In diese Schlucht der Befindlichkeiten hinein setzt er seinen Film, in dem ausschließlich Menschen zu Wort kommen, die den Weltuntergang nicht für ein apokalyptisches Szenario biblischer Konvenienz halten, sondern quasi stündlich damit rechnen. Menschen, die vorsorgen, Wasser und Konserven im Keller horten, um die Familie wenigstens ein paar Tage autark ernähren zu können, oder Lebensmittel vakuumverpackt an verschiedenen Stellen im Wald vergraben, weil sie wissen, dass, ist der Strom einmal ausgefallen, auch einkaufen schnell unmöglich wird. Andere haben Raketenstationen gekauft und zu einem unterirdischen Palast umgebaut oder nur gelernt, sich aus dem Mangel heraus zu ernähren und ein Haus zu bauen. Da sind die, die fest davon überzeugt sind, dass alles Leben auf der Erde in weniger als 50 Jahren vernichtet wird, und die, die glauben, dass einige wenige Menschen es schaffen werden. Nicht die in der Bibel auserwählten, sondern die, die in ihrem endlichen Leben perfekt vorbereitet sind.
So weit, so interessant. Doch fragt man sich die ganze Zeit, was der britisch-deutsche Journalist und Filmemacher Benjamin Knight eigentlich will. Nimmt er die Szene der Prepper und Untergangsspinner tatsächlich ernst und verbindet sie mit seinen eigenen Ängsten? Ist er auf der Suche nach den Katastrophen, die bereits begonnen haben und nicht mehr in der Zukunft liegen? Will er für jene Gelassenheit werben, die er mit Montaignes Satz dem Film voranstellt? Ganz klar wird das bis zum Schluss nicht. Denn er begegnet seinen Gesprächspartnern mit einem tiefen Verständnis für deren Bedenken, erzählt viel von sich und seiner Angst vor der Apokalypse und kommt an keiner Stelle über die deskriptive Ebene hinaus.
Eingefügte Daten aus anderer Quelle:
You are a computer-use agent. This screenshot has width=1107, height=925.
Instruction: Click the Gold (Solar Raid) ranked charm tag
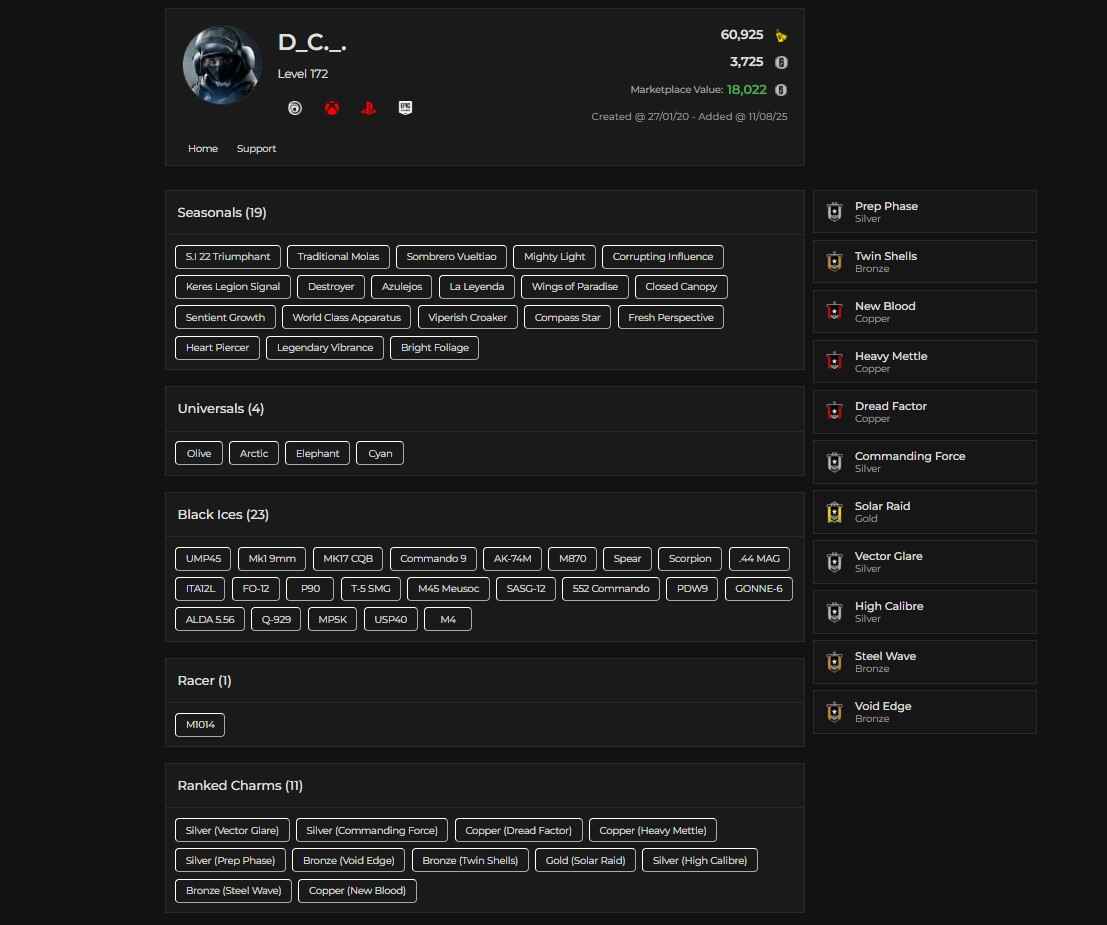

Er reiht die verschiedenen Lebensbeispiele mehr oder weniger zufällig aneinander, reist bis in die USA, wo es bekanntlich alles gibt, und landet am Schluss wieder bei einem englischen Freund, um sich sein Sterben segnen zu lassen. Denn solange wir leben, stirbt immer etwas in uns. Ironie ist etwas, das sich erst im Auge des Betrachters manifestiert. So bleibt man etwas hilflos zurück und an den skurrilen Begegnungen hängen, die man gerade gemacht hat. Von diesen Menschen liefert der Film so einige, die sich weder verhöhnt noch verraten fühlen werden und die man in ihrer eigenen Welt ernst nehmen kann. Knight bewegt sich souverän mit der Kamera, bezieht sich selbst bildlich ein, ohne aus der Rolle zu fallen, und nimmt uns mit auf dieser bildstarken Reise in die Welt derjenigen, die daraus, dass wir alle einmal sterben werden, einen Lebensinhalt gemacht haben.